Längliche, sattgrüne Blätter, große Blüten und eine Vielfalt verschiedener Farben – Gladiolen sind ein Klassiker in deutschen Gärten. Die wunderschönen Blumen aus der Familie der Schwertliliengewächse lassen sich sehr leicht pflanzen und pflegen, wenn der Hobbygärtner einige Punkte beachtet.

Ein Meer aus Farben

Ein Meer aus Farben


Gladiolen, die hauptsächlich in Südeuropa, Asien und Afrika verbreitet sind, und dort noch wild wachsen, gibt es in über 200 verschiedenen Arten. Die beeindruckende Blume verfügt über längliche, Schwert-ähnliche Blätter.
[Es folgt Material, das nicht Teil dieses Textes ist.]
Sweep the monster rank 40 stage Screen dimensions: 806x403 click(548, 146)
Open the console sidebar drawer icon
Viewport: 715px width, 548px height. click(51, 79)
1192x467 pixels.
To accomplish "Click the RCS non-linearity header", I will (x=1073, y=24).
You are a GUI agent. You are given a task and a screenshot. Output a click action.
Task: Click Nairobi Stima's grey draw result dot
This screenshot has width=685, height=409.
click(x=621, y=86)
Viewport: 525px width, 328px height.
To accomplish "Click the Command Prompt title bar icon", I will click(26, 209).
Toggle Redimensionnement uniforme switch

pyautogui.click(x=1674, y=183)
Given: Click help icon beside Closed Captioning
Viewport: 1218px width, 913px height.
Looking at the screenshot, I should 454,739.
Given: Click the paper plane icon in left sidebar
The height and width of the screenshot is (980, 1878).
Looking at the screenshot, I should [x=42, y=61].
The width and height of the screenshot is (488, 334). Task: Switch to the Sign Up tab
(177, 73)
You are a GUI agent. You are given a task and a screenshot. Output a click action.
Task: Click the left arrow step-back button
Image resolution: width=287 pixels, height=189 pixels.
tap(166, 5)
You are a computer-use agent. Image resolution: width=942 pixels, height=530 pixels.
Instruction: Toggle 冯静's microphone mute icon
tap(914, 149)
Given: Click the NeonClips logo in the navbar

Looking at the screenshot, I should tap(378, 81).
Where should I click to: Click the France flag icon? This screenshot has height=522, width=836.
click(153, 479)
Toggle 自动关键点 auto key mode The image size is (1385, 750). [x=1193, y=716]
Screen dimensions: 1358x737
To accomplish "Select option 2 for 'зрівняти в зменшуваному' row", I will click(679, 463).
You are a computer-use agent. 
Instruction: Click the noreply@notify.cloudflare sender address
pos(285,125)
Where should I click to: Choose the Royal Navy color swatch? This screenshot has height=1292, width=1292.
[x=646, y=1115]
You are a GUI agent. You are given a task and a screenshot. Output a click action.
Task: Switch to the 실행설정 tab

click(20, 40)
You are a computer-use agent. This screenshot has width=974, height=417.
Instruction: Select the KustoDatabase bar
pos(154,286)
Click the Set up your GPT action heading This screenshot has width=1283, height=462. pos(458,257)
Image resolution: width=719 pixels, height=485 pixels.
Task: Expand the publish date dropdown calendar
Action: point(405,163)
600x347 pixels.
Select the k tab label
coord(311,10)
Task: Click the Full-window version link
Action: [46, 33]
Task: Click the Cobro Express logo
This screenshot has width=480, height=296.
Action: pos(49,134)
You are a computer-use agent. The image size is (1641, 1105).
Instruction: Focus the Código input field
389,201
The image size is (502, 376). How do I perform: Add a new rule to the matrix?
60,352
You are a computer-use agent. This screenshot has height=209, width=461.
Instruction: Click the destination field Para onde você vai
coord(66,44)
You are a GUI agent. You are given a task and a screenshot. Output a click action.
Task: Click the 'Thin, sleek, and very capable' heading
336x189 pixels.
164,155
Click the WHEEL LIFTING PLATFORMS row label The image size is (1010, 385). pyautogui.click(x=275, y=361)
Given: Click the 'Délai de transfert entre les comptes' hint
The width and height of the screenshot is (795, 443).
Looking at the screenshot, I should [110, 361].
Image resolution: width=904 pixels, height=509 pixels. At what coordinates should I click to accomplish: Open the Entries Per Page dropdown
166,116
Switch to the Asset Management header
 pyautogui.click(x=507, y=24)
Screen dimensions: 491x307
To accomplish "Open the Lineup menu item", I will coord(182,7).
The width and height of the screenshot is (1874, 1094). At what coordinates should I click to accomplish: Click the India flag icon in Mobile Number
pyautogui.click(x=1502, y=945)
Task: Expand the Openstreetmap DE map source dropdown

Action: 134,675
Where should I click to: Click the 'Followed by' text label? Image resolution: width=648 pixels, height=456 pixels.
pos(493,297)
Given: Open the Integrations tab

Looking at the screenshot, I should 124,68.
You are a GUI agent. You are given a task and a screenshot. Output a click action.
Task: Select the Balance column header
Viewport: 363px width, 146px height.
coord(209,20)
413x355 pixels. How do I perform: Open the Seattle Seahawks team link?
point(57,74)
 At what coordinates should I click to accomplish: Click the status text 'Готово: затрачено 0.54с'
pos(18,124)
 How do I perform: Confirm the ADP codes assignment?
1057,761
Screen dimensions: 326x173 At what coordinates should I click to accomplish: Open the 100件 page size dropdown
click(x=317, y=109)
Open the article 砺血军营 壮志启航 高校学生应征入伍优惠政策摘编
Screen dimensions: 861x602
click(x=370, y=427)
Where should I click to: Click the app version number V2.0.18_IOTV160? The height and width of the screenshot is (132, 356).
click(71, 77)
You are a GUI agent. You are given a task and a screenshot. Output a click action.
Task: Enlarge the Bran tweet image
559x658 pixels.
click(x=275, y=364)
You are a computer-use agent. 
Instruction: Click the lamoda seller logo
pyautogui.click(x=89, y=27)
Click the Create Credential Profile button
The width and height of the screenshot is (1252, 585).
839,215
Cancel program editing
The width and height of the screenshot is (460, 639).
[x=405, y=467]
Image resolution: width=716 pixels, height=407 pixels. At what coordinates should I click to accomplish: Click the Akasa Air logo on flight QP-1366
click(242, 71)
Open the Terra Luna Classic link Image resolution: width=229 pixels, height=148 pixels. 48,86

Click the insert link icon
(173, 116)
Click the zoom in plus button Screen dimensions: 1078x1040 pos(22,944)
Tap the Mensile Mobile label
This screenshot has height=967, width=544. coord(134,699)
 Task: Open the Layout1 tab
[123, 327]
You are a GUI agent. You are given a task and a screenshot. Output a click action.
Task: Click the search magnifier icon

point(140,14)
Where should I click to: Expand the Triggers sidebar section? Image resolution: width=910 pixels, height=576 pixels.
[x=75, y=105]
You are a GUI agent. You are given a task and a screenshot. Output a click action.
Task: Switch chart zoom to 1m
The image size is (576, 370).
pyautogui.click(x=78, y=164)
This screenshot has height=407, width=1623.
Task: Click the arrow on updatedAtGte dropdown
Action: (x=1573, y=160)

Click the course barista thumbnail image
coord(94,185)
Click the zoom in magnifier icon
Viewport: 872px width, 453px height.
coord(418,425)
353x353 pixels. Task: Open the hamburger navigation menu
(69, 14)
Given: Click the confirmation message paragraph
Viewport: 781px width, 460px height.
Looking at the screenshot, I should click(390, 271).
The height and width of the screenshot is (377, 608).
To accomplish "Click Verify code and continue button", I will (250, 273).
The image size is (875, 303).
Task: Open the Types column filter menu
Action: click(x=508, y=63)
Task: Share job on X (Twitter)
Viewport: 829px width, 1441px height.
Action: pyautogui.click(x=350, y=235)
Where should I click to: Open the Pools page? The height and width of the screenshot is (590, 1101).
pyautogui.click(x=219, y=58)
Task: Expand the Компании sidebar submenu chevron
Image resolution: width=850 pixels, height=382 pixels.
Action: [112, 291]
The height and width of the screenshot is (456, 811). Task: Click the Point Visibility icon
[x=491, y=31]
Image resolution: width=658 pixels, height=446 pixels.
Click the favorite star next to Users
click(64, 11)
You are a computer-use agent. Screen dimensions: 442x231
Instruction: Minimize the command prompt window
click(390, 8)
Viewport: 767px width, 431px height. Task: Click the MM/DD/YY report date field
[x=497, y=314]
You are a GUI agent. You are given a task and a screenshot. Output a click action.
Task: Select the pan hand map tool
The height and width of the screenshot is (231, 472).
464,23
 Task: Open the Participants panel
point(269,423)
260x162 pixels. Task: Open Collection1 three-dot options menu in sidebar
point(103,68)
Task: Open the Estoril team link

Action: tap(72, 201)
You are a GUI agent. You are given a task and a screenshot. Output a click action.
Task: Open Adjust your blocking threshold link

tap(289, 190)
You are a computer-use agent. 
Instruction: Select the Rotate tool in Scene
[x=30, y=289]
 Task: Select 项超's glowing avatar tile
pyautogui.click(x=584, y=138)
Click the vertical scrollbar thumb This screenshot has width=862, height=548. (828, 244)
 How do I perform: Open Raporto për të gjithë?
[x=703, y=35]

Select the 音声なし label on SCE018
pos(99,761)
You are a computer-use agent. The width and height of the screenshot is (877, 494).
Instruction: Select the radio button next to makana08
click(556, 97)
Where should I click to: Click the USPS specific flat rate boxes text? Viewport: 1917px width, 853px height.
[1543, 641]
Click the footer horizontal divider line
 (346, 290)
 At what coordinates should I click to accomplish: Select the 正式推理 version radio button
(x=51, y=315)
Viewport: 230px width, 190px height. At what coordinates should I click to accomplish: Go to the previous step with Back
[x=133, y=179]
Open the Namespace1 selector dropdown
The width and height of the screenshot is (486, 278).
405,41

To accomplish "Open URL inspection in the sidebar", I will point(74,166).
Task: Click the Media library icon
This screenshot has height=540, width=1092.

Die großen, hübsch geformten Blüten sitzen ährenförmig angeordnet am Stiel.

Ab Juni bis in den September hinein verwandeln Gladiolen die Gärten in ein Meer aus unterschiedlichsten Farben. Sie eignen sich auch hervorragend als Schnittblume für das Heim.

Hier in Deutschland sind fast nur noch Hybridsorten der wundervollen Blumen erhältlich. Leider produzieren die meisten Hybride weder Pollen noch Nektar und sind daher für einen insektenfreundlichen Garten eher nutzlos.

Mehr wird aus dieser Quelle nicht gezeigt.